— Task goal —
Render every entry verbatim.

— Materials provided —
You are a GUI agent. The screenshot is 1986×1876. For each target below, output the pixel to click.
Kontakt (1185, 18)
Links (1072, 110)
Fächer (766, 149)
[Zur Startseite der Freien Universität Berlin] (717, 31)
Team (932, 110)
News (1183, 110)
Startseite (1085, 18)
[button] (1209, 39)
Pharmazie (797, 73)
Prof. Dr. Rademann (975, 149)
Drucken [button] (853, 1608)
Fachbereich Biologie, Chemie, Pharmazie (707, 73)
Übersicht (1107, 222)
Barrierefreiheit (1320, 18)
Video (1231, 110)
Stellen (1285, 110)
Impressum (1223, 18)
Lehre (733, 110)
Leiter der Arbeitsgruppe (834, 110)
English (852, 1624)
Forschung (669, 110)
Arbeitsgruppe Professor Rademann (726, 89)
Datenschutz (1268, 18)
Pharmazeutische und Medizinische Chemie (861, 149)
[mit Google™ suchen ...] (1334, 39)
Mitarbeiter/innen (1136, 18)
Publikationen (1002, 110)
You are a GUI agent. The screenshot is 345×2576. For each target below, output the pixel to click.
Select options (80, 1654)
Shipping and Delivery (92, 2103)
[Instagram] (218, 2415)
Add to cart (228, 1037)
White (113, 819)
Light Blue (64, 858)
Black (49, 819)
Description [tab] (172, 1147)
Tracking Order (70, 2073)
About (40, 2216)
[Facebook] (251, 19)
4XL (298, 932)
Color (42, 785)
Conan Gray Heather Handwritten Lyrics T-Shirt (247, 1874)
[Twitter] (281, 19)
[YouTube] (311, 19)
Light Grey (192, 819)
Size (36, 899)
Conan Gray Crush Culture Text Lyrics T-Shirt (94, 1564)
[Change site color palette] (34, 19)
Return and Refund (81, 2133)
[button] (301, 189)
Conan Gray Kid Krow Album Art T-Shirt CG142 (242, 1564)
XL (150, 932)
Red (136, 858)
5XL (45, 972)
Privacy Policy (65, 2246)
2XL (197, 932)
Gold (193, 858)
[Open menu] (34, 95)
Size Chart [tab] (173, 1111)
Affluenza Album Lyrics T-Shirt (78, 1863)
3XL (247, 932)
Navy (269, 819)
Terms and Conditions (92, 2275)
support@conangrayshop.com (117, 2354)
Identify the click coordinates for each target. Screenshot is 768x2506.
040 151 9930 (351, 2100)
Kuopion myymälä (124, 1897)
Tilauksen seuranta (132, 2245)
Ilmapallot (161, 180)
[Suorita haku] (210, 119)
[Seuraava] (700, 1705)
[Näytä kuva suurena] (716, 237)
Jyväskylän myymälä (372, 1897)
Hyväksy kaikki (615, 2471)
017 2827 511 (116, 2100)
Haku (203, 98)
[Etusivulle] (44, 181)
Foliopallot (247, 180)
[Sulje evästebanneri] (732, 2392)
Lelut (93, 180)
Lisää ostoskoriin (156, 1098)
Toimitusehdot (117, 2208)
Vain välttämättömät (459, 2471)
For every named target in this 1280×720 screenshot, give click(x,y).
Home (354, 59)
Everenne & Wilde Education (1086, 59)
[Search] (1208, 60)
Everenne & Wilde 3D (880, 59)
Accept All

— Finished task —
You are a GUI agent. The screenshot is 1986×1876. For each target below, output the pixel to click.
Kontakt (1185, 18)
Links (1072, 110)
Fächer (766, 149)
[Zur Startseite der Freien Universität Berlin] (717, 31)
Team (932, 110)
News (1183, 110)
Startseite (1085, 18)
[button] (1209, 39)
Pharmazie (797, 73)
Prof. Dr. Rademann (975, 149)
Drucken [button] (853, 1608)
Fachbereich Biologie, Chemie, Pharmazie (707, 73)
Übersicht (1107, 222)
Barrierefreiheit (1320, 18)
Video (1231, 110)
Stellen (1285, 110)
Impressum (1223, 18)
Lehre (733, 110)
Leiter der Arbeitsgruppe (834, 110)
English (852, 1624)
Forschung (669, 110)
Arbeitsgruppe Professor Rademann (726, 89)
Datenschutz (1268, 18)
Pharmazeutische und Medizinische Chemie (861, 149)
[mit Google™ suchen ...] (1334, 39)
Mitarbeiter/innen (1136, 18)
Publikationen (1002, 110)
You are a GUI agent. The screenshot is 345×2576. For each target below, output the pixel to click.
Select options (80, 1654)
Shipping and Delivery (92, 2103)
[Instagram] (218, 2415)
Add to cart (228, 1037)
White (113, 819)
Light Blue (64, 858)
Black (49, 819)
Description [tab] (172, 1147)
Tracking Order (70, 2073)
About (40, 2216)
[Facebook] (251, 19)
4XL (298, 932)
Color (42, 785)
Conan Gray Heather Handwritten Lyrics T-Shirt (247, 1874)
[Twitter] (281, 19)
[YouTube] (311, 19)
Light Grey (192, 819)
Size (36, 899)
Conan Gray Crush Culture Text Lyrics T-Shirt (94, 1564)
[Change site color palette] (34, 19)
Return and Refund (81, 2133)
[button] (301, 189)
Conan Gray Kid Krow Album Art T-Shirt CG142 (242, 1564)
XL (150, 932)
Red (136, 858)
5XL (45, 972)
Privacy Policy (65, 2246)
2XL (197, 932)
Gold (193, 858)
[Open menu] (34, 95)
Size Chart [tab] (173, 1111)
Affluenza Album Lyrics T-Shirt (78, 1863)
3XL (247, 932)
Navy (269, 819)
Terms and Conditions (92, 2275)
support@conangrayshop.com (117, 2354)
Identify the click coordinates for each target. Screenshot is 768x2506.
040 151 9930 (351, 2100)
Kuopion myymälä (124, 1897)
Tilauksen seuranta (132, 2245)
Ilmapallot (161, 180)
[Suorita haku] (210, 119)
[Seuraava] (700, 1705)
[Näytä kuva suurena] (716, 237)
Jyväskylän myymälä (372, 1897)
Hyväksy kaikki (615, 2471)
017 2827 511 (116, 2100)
Haku (203, 98)
[Etusivulle] (44, 181)
Foliopallot (247, 180)
[Sulje evästebanneri] (732, 2392)
Lelut (93, 180)
Lisää ostoskoriin (156, 1098)
Toimitusehdot (117, 2208)
Vain välttämättömät (459, 2471)
For every named target in this 1280×720 screenshot, give click(x,y).
Home (354, 59)
Everenne & Wilde Education (1086, 59)
[Search] (1208, 60)
Everenne & Wilde 3D (880, 59)
Accept All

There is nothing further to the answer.